Rule 5: THE NUMBER OF SEEDED PLAYERS IN MAIN-DRAW SINGLES WILL REDUCE FROM 32 TO 16.
This rule, which will come into affect at the 2019 Australian Open, appears to be a really good rule change on paper, giving us some big matches during the opening three rounds of a Grand Slam.
The 32-seed system in Grand Slam tennis has been in place since the start of Wimbledon back in 2001, and since then only two unseeded men (Goran Ivanišević, and Gastón Gaudio), and four unseeded women (Serena Williams, Kim Clijsters, Jeļena Ostapenko, and Sloane Stephens) have won Grand Slam singles titles in the 32-seed era to date, and only three men (Albert Costa, Pete Sampras, and Roger Federer), and three women (Venus Williams, Francesca Schiavone, and Flavia Pennetta) have won Grand Slam singles titles in the 32-seed era to date when they have been seeded 17th to 32nd.
I don’t necessarily mind cutting the seeds down from 32 to 16, but I don’t think it is going to necessarily create more even matches during the first week of a Grand Slam on its own!

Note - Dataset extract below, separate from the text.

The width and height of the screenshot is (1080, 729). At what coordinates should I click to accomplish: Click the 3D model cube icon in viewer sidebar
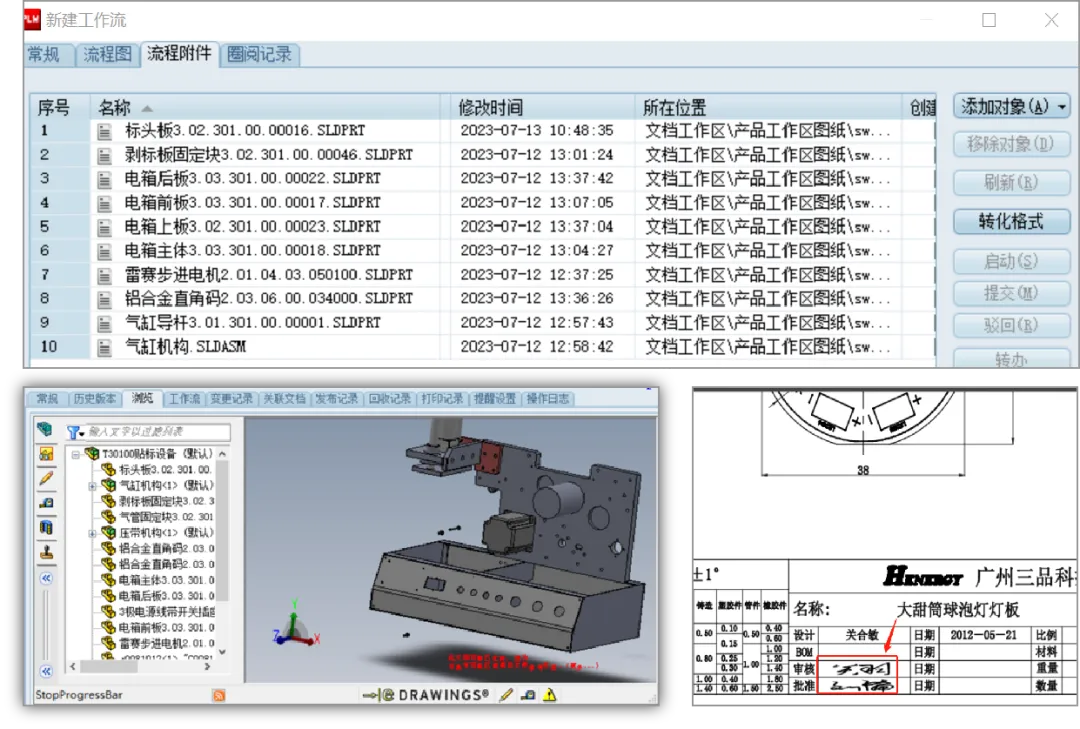point(45,430)
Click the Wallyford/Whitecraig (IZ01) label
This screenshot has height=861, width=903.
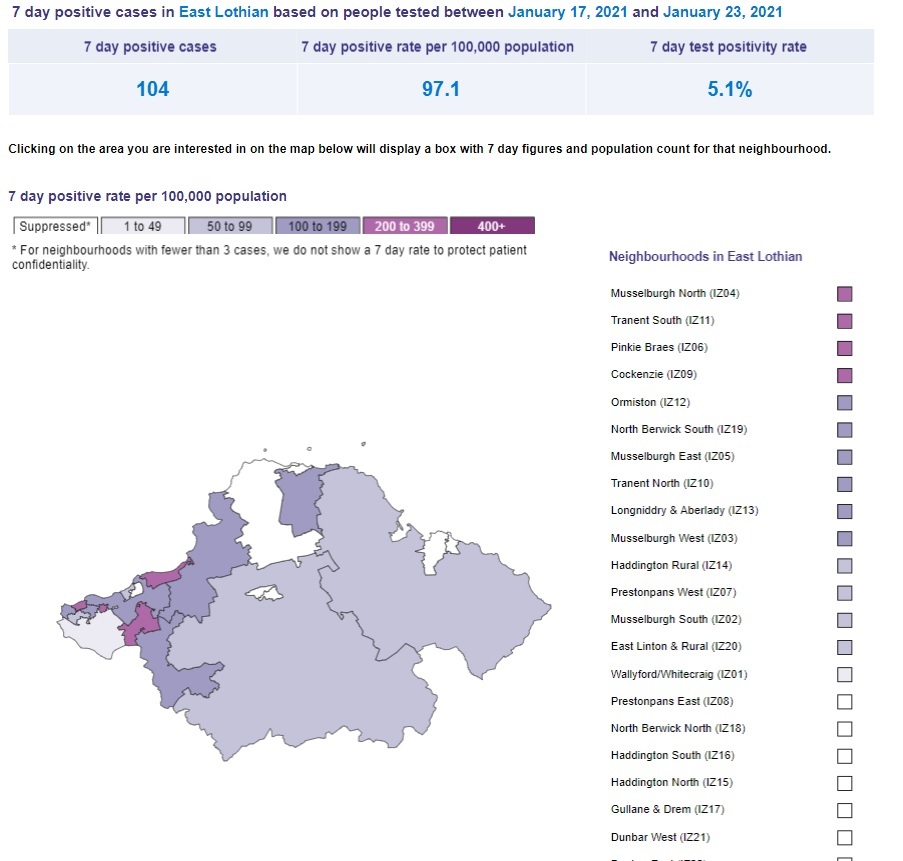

The most important thing that the ATP World Tour and the WTA Tour need to change is their ranking system to a two-year ranking system, similar to the world rankings in golf, which will solve the issue of injuries and mental illness in many top-level players, giving them time to sort out their issues properly without placing pressure on them to come back too quickly. Only then will the 16-seed system seem fair to everyone!
So, what are your thoughts on these major rule changes in Grand Slam tennis?